> **Text extract**
--- Start ---

All of lore.kernel.org
 help / color / mirror / Atom feed
From: David Matlack <dmatlack@google.com>
To: Ben Gardon <bgardon@google.com>
Cc: Paolo Bonzini <pbonzini@redhat.com>,
	Marc Zyngier <maz@kernel.org>,
	Huacai Chen <chenhuacai@kernel.org>,
	leksandar Markovic <aleksandar.qemu.devel@gmail.com>,
	Sean Christopherson <seanjc@google.com>,
	Vitaly Kuznetsov <vkuznets@redhat.com>,
	Peter Xu <peterx@redhat.com>, Wanpeng Li <wanpengli@tencent.com>,
	Jim Mattson <jmattson@google.com>, Joerg Roedel <joro@8bytes.org>,
	Peter Feiner <pfeiner@google.com>,
	Andrew Jones <drjones@redhat.com>,
	"Maciej S . Szmigiero" <maciej.szmigiero@oracle.com>,
	kvm <kvm@vger.kernel.org>
Subject: Re: [PATCH 21/23] KVM: x86/mmu: Fully split huge pages that require extra pte_list_desc structs
Date: Mon, 28 Feb 2022 15:41:04 -0800	[thread overview]
Message-ID: <CALzav=f8mSoFA5mMKCfguUGrkF0R5=pWEBaHVwXRg-9hQiy==g@mail.gmail.com> (raw)

--- End ---

> **Written problem 1**
According to the email header, on what date and at what time was the message sent?

Entries on where items appear:
--- Start ---

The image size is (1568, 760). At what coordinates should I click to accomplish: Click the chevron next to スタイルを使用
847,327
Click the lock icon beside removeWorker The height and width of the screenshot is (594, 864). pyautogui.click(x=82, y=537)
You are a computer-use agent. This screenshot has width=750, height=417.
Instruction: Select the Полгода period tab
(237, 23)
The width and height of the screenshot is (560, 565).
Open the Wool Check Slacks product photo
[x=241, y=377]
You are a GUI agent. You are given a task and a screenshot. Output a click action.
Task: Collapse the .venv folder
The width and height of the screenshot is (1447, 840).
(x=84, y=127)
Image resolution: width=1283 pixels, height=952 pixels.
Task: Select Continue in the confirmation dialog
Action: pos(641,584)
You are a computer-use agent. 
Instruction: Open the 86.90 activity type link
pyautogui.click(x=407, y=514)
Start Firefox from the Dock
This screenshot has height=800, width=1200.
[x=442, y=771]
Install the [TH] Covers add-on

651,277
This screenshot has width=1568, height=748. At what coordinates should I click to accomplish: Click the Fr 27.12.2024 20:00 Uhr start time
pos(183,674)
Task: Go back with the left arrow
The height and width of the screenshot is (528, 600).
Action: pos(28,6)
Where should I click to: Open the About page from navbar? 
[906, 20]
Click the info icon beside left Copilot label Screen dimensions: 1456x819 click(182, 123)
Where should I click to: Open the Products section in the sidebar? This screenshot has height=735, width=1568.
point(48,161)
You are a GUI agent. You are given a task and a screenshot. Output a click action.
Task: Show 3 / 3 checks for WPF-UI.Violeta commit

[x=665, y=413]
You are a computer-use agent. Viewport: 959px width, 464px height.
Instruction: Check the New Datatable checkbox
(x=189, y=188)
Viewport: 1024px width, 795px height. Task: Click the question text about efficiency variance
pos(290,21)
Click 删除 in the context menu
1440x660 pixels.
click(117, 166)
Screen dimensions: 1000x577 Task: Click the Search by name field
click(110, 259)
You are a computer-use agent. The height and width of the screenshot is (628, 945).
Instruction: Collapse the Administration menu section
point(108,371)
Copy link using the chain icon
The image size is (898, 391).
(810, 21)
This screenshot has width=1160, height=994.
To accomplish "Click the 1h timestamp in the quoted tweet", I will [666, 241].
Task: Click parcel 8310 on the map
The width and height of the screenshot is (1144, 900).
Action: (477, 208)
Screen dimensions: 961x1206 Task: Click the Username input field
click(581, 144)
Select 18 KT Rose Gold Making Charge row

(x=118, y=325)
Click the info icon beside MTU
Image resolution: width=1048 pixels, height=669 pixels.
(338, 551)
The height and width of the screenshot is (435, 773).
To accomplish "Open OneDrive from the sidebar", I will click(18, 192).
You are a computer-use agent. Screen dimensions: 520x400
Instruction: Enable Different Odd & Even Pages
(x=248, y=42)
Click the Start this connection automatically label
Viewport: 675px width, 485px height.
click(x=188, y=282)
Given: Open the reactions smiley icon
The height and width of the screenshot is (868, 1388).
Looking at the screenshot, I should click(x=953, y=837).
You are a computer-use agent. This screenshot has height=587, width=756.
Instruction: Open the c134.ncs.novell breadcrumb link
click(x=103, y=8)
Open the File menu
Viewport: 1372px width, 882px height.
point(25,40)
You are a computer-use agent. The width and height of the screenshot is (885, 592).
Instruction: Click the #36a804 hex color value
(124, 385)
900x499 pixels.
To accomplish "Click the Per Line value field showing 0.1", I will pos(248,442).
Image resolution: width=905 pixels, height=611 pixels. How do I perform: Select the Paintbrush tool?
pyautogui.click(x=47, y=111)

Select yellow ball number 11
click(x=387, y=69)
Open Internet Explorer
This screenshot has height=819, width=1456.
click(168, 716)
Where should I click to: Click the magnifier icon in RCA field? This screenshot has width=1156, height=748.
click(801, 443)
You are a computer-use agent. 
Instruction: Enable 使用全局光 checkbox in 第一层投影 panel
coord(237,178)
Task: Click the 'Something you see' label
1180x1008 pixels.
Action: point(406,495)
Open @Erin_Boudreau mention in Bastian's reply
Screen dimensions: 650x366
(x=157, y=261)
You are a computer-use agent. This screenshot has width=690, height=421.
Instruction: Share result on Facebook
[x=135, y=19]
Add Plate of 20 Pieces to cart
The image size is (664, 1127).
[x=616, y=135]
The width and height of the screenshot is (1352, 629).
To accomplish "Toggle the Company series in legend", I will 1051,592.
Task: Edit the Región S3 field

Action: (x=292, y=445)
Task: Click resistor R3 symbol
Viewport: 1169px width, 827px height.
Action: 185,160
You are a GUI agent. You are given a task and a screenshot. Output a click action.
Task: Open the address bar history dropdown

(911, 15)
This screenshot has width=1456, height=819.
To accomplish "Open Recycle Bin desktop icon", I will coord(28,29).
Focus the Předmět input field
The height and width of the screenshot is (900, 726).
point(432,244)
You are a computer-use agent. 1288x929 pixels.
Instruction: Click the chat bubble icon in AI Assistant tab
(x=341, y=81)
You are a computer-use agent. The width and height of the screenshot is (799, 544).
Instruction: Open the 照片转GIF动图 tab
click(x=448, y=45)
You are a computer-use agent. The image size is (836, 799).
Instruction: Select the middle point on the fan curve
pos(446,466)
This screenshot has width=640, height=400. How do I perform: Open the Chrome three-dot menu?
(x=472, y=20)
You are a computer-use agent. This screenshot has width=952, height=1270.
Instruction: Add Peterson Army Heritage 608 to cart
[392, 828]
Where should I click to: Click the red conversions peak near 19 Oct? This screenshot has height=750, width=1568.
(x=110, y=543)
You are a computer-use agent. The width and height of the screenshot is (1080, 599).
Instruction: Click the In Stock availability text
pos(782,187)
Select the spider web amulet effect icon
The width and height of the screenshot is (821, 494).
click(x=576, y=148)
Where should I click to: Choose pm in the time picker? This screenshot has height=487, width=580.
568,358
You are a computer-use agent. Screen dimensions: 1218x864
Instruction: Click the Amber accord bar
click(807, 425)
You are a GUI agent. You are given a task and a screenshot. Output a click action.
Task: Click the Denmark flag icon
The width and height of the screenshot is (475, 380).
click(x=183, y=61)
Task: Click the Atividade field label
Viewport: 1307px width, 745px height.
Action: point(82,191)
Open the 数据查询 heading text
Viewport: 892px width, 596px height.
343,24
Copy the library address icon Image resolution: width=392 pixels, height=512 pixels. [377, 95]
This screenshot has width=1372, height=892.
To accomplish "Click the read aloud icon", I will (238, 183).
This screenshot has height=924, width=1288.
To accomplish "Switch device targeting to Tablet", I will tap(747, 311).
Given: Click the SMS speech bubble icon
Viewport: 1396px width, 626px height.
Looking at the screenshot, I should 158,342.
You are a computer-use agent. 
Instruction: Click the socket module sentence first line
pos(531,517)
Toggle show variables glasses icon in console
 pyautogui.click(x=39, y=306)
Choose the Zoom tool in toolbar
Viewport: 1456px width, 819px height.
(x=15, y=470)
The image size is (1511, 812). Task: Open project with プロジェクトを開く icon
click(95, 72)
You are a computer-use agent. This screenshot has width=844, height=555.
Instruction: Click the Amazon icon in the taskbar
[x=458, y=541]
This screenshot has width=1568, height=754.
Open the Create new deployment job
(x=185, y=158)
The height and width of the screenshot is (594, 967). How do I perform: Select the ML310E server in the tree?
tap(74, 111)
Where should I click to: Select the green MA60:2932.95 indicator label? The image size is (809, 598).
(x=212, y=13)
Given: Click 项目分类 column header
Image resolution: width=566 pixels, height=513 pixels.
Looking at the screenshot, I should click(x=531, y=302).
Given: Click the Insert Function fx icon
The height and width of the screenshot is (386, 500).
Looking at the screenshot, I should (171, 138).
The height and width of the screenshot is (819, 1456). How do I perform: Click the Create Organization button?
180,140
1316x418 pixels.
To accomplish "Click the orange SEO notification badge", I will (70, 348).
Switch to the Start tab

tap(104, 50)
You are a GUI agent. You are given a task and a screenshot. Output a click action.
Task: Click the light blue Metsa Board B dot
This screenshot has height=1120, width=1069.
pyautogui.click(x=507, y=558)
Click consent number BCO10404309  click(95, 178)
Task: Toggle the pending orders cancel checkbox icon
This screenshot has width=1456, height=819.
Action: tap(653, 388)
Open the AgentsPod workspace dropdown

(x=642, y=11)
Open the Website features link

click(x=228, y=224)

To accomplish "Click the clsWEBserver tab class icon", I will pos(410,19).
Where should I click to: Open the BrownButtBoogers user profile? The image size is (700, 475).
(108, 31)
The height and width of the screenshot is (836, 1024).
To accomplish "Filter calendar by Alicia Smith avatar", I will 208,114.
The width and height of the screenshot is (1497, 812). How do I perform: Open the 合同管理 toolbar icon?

--- End ---

> **Written problem 2**
Reproduce the part of the records that runs from their first line through the line containing "[x=241, y=377]", keeping every line identical.

> **Correct result 1**
Mon, 28 Feb 2022 15:41:04 -0800

> **Correct result 2**
The image size is (1568, 760). At what coordinates should I click to accomplish: Click the chevron next to スタイルを使用
847,327
Click the lock icon beside removeWorker The height and width of the screenshot is (594, 864). pyautogui.click(x=82, y=537)
You are a computer-use agent. This screenshot has width=750, height=417.
Instruction: Select the Полгода period tab
(237, 23)
The width and height of the screenshot is (560, 565).
Open the Wool Check Slacks product photo
[x=241, y=377]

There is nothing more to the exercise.